Pour régler un problème, l’enfant peut normalement se référer à ses parents. Moi, j’ai toujours dû tout faire par moi-même. Mais l’être humain a toujours su se débrouiller seul depuis la nuit des temps.

Je me suis toujours dis : j’ai les bases, à moi de me faire mes propres armes. Sois je tombais dans la drogue et autres substituts toxiques, soit je sortais la tête de l’eau et je faisais ma propre vie.

Je n’aime pas la facilité. Alors j’ai choisi la 2ième voie. Celle qui me permettrait de survivre.

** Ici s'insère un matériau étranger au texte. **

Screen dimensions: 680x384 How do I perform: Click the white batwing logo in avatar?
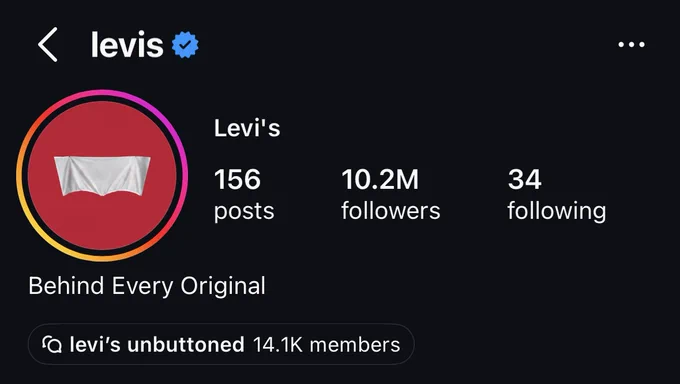[x=102, y=176]
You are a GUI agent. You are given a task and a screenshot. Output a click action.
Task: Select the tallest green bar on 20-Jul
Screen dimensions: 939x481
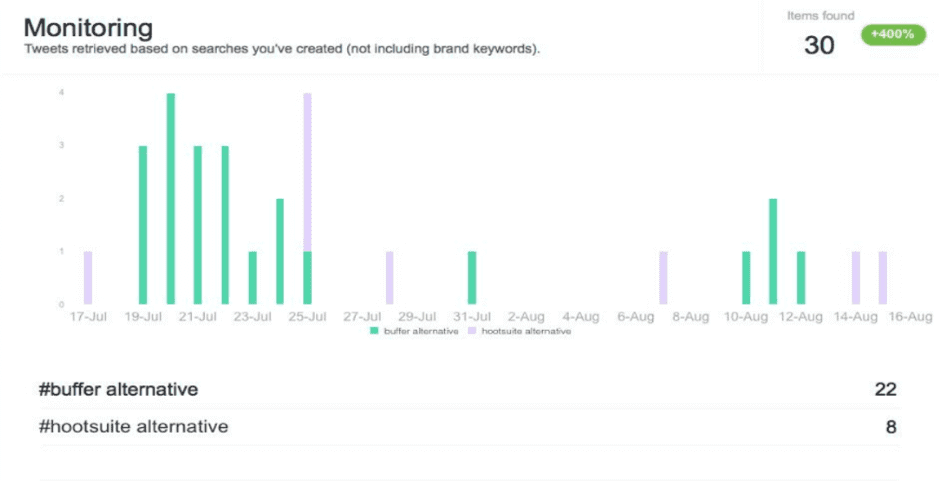[170, 199]
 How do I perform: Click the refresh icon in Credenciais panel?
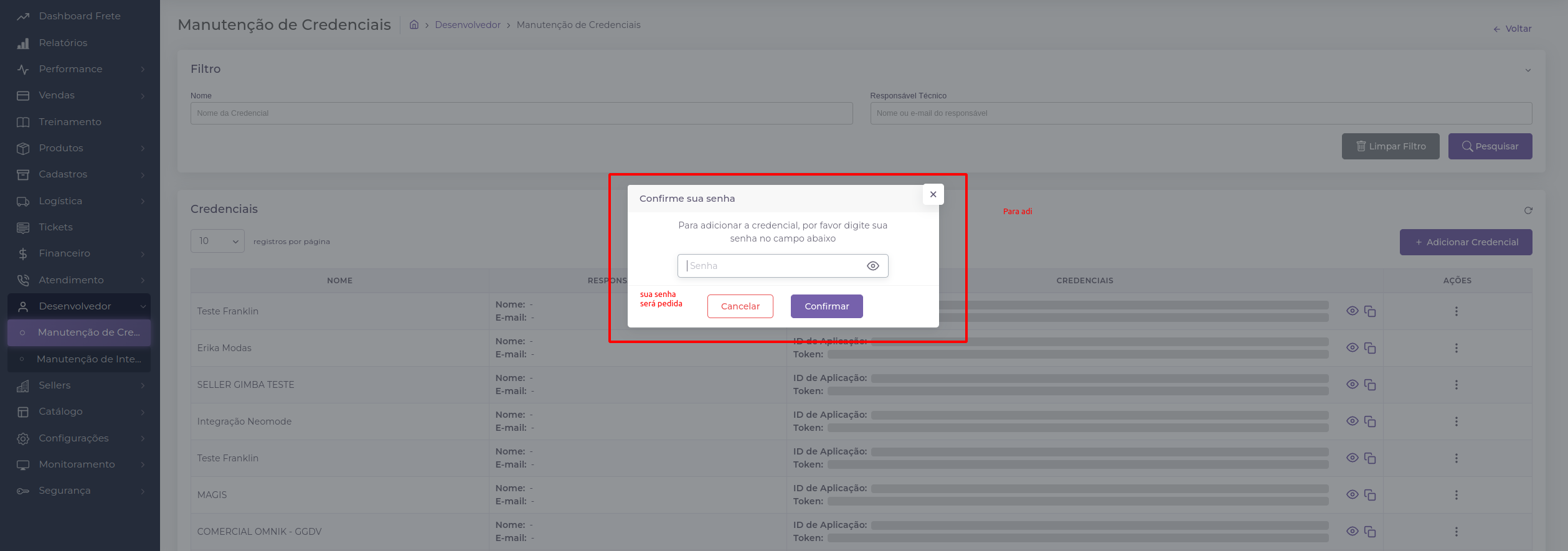[1528, 210]
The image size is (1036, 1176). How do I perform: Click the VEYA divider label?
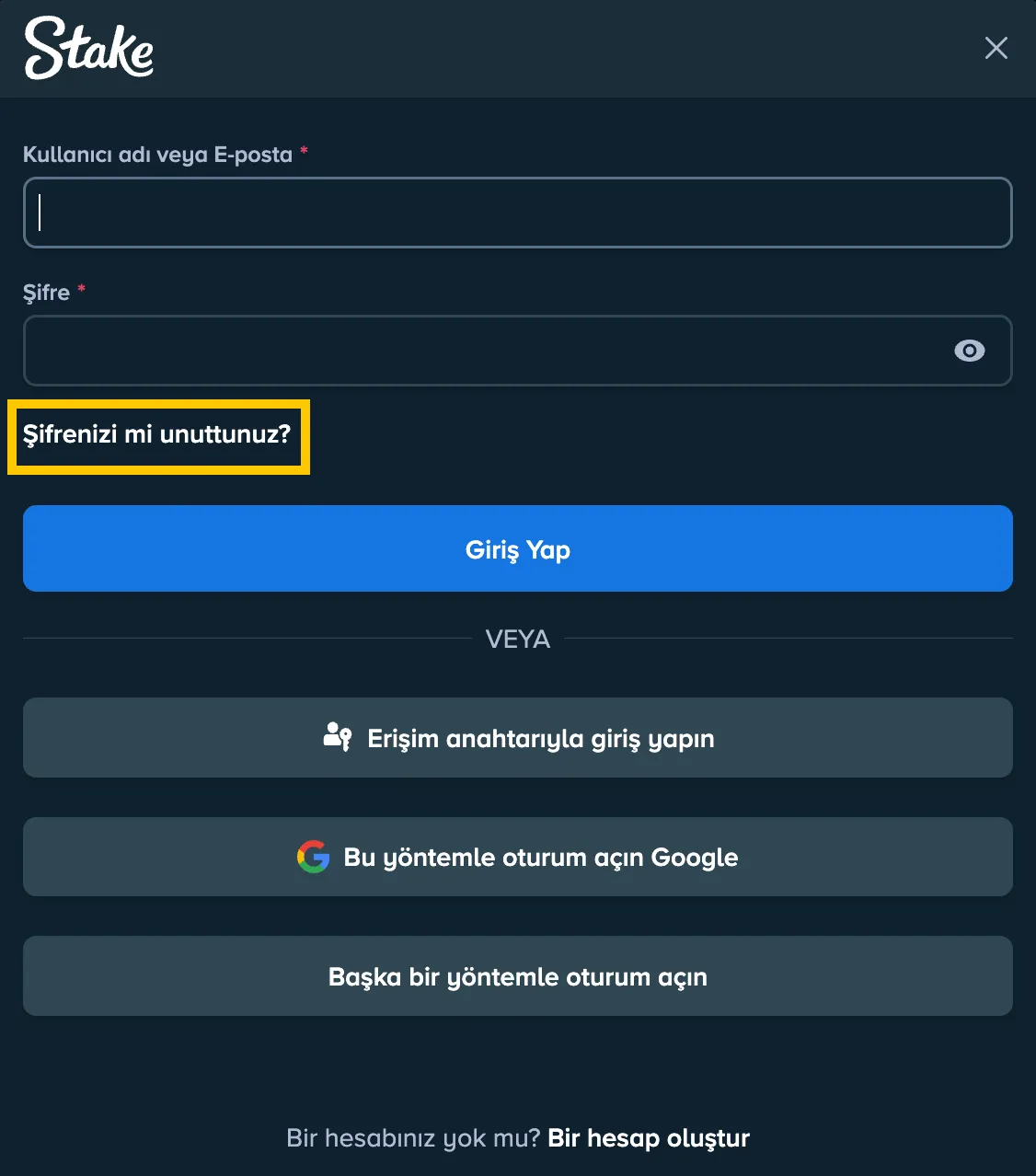point(518,639)
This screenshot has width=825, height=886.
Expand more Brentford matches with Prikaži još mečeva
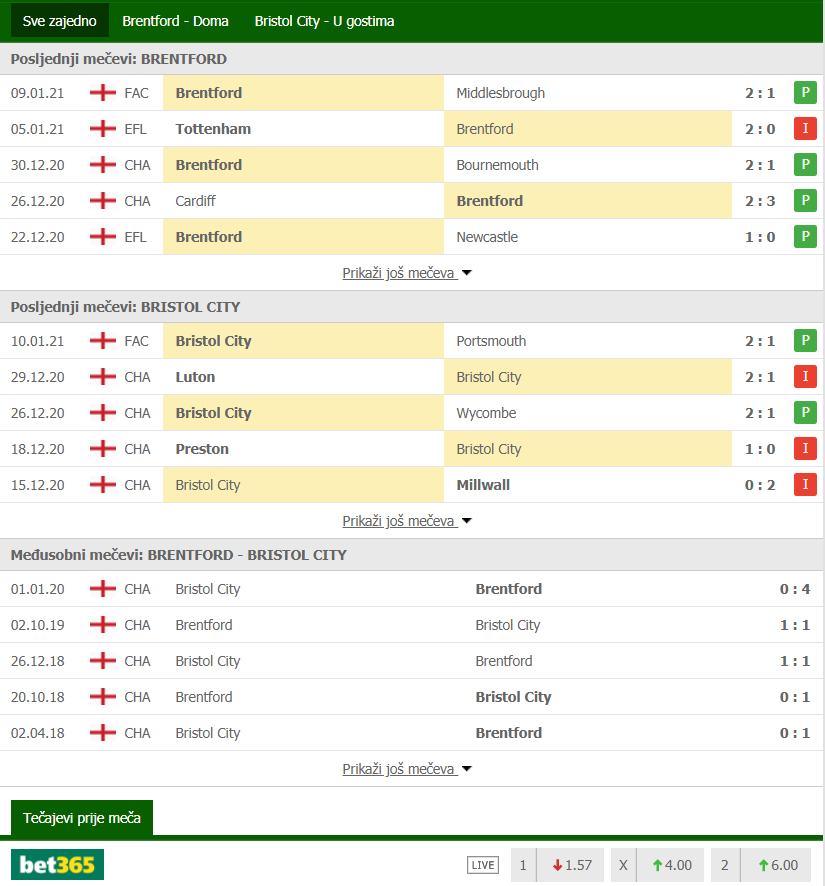[406, 273]
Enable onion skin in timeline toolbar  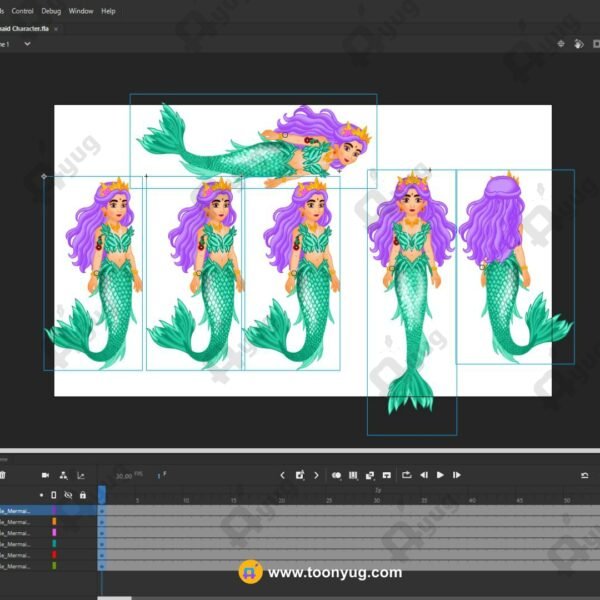pyautogui.click(x=337, y=475)
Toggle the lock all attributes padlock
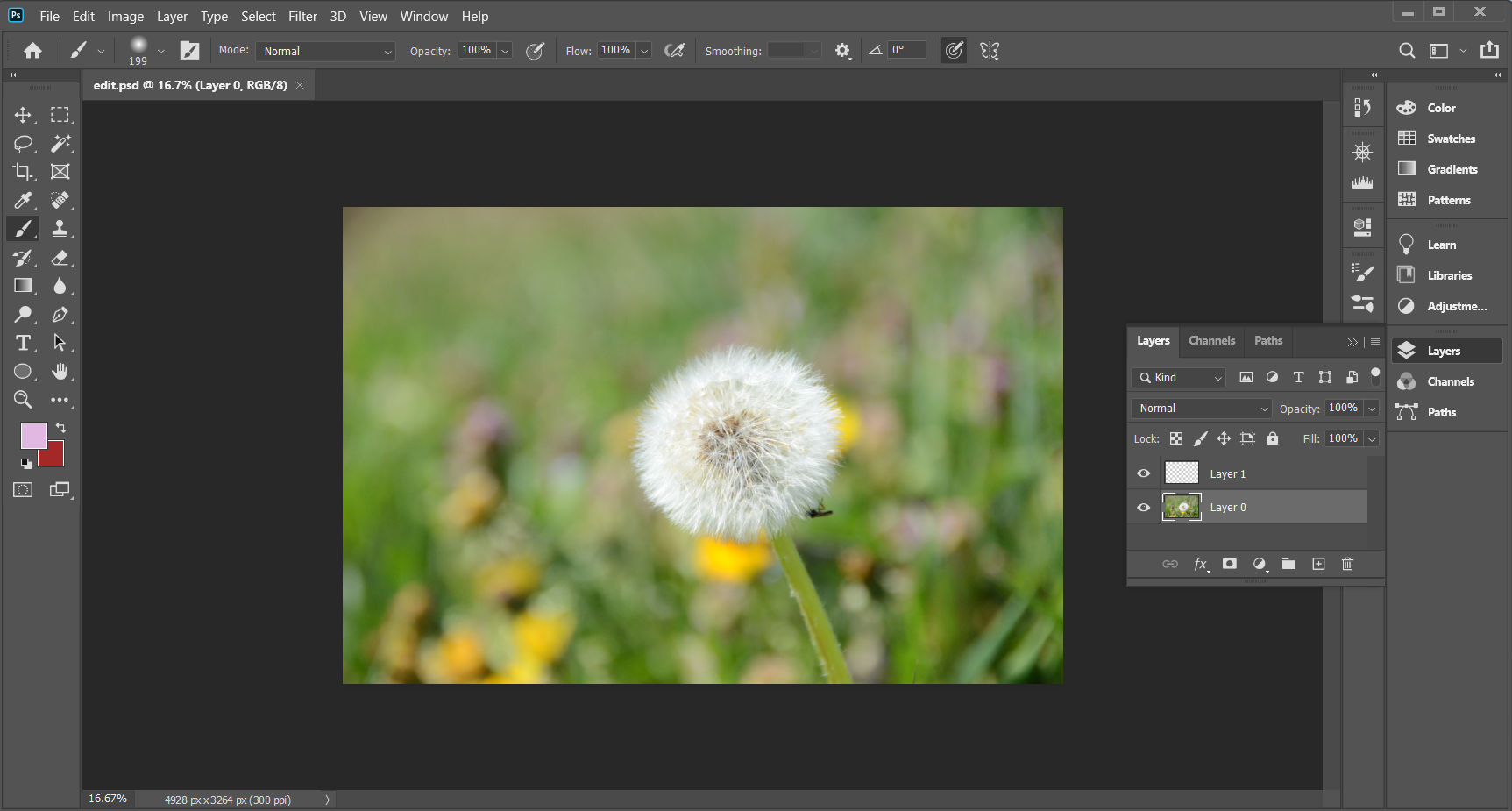 coord(1273,438)
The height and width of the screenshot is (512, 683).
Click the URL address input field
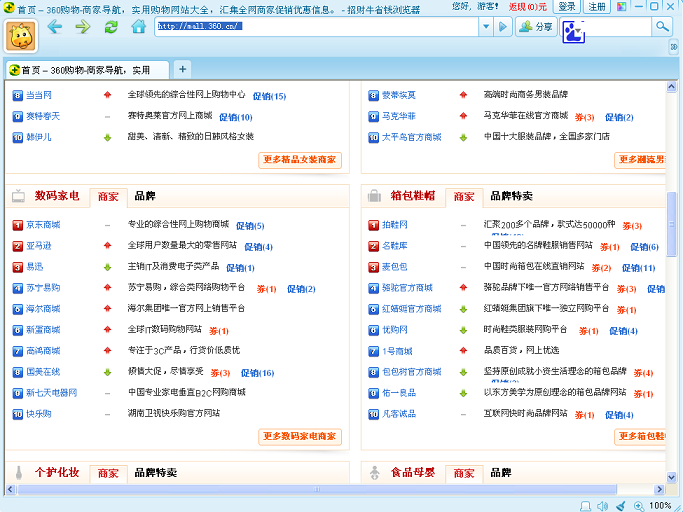click(320, 26)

Dès que j’ai pu, je suis partie de la maison.

Je rencontre la personne idéale en novembre 2019. Ça ne me ressemble pas, mais je tombe amoureuse immédiatement. J’ai bien conscience que cela ne durera pas, j’ai l’habitude !

Mais les habitudes, ça se change.

Il m’accepte telle que je suis. Il sait ce que j’ai vécu, connaît mon passé et mes souffrances, et m’aime tout de même. Il me promet de me capturer et de m’emmener ailleurs.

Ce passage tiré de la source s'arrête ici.